Caça Dassault Rafale nas cores da Força Aérea do Emirado do Catar. (Foto: Dassault Aviation / Katsuhiko Tokunaga)

O presidente francês, Emmanuel Macron, chegou nesta manhã de quinta-feira no Catar e vários contratos foram anunciados nesta ocasião, na presença do Emir do Catar Sheikh Tamim bin Hamad al-Thani. O primeiro e principal acordo diz respeito a um segundo lote de 12 caças Rafale avaliado em € 1,1 bilhão e coloca uma opção para outros 36.

A Dassault Aviation planeja entregar o primeiro Rafale no Catar no final de 2018 ou início de 2019. O avião encomendado é a versão Rafale F3R – o padrão da Força Aérea Francesa – com várias opções específicas.

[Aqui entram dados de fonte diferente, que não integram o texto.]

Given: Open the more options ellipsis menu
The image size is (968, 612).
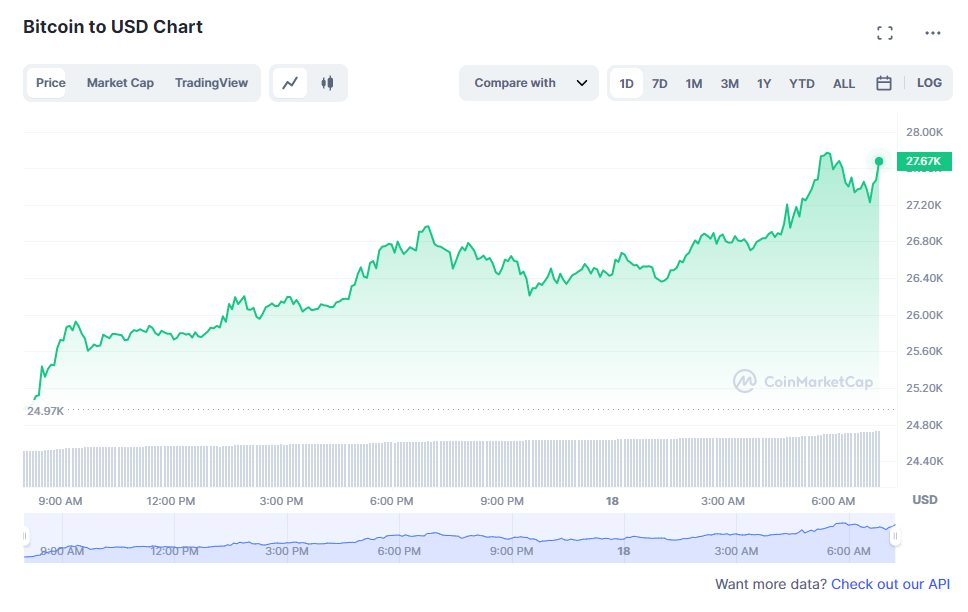Looking at the screenshot, I should coord(932,33).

“Este novo acordo foi construído sobre o relacionamento privilegiado que existe entre os dois países e sobre a determinação compartilhada pelo Ministério da Defesa do Catar e da Dassault Aviation de ir mais longe”, disse Éric Trappier, CEO da Dassault Aviation . O fabricante da aeronave e os seus parceiros “agradecem às autoridades do Catar por darem-lhes a oportunidade de reforçar a sua cooperação reiterando a sua confiança nas qualidades do Rafale e expressando a sua satisfação pela boa execução do contrato principal”, disse a Dassault Aviation em um comunicado.

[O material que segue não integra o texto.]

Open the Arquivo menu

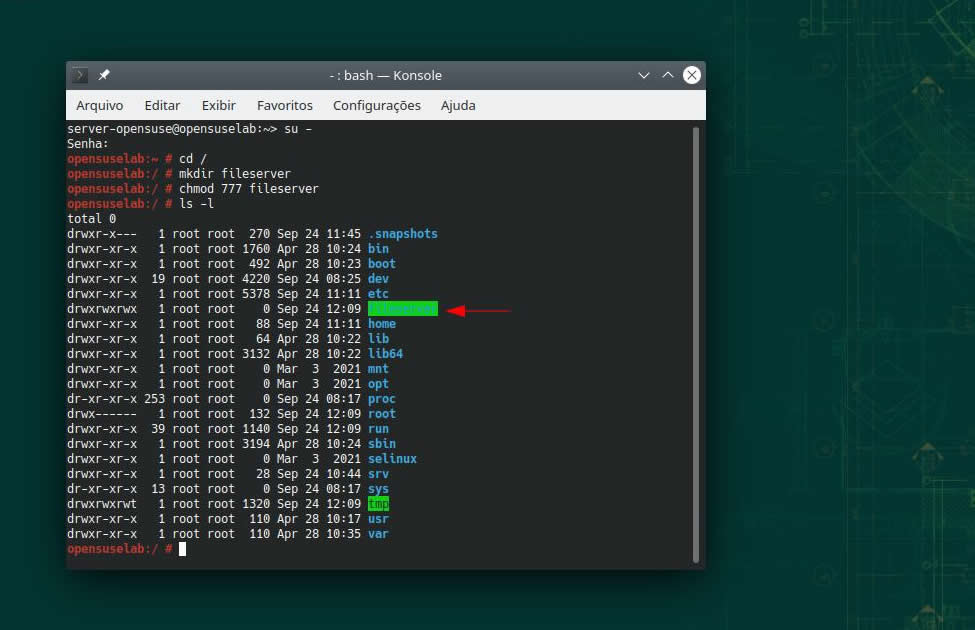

O Catar havia feito uma encomendado em 2015 para 24 aviões de combate Rafale, avaliados em quase 6,3 bilhões de euros. Como o Kuwait, o pequeno Emirado está modernizando sua frota, tendo o cuidado de diversificar seus fornecedores. Se as novas 36 opções forem exercidas, o Catar terá uma frota de 72 aeronaves Rafale.

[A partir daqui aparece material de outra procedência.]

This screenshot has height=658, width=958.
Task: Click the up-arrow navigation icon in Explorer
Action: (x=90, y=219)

O Catar é um fiel cliente da fabricante francesa ao qual adquiriu ao longo dos anos, Mirage F1, Alpha Jet e Mirage 2000. A Força Aérea do catar atualmente possui 12 caças Mirage 2000-5, entregues na década de 1990, que participaram de operações na Líbia junto à França, como parte da coalizão internacional em 2011. O novo contrato também fortalece a parceria estratégica entre Paris e Doha, criada no âmbito do acordo intergovernamental de Cooperação Bilateral assinada em maio de 2015.

Outros contratos incluíram a venda da 50 Airbus A321 representando um contrato de 5,5 bilhões de euros, afirmou o Palácio Elysee. O contrato de operação e manutenção do metrô de Doha e do trem elétrico de Lusail chega a três bilhões de euros, disse Guillaume Pepy, presidente do conselho da SNCF.

3 COMENTÁRIOS

  1. aahhh Rafale… em 2018/2019 começam as entregas. Vem inveja, sua linda q to pronto para invejar operaçoes de compra de outros paises.

    A parte ruim eh esse segundo lote, 36 jah virou numero cabalistico do mal por terras bananiferas.

    DRAKARIS— 1 rafale entregue eh melhor que 36 gripen no papel —DRAKARIS

  2. Sejamos francos, num país que em 2016 teve o decimo terceiro maior orçamento militar do mundo, duas posiçoes a frente de Israel, mas cujas forças armadas preferem gastar quase 75% da grana com salários e pensoes, está explïcito que os interesses e prioridades predominantes sao outros e visam apenas manter uma capacidade militar meia boca, de anao diplomatico, nivelada com as fracas forças da america latina.

  3. Uma escolha racional para superioridade aérea. Os países árabes estão adquirindo o Rafale para manterem a sua soberania longe da subserviência. O termômetro de freios e contrapesos do aumento da voracidade de ocupações pelos xerifes mundiais será feito por esses países, por mais estranho que possa parecer.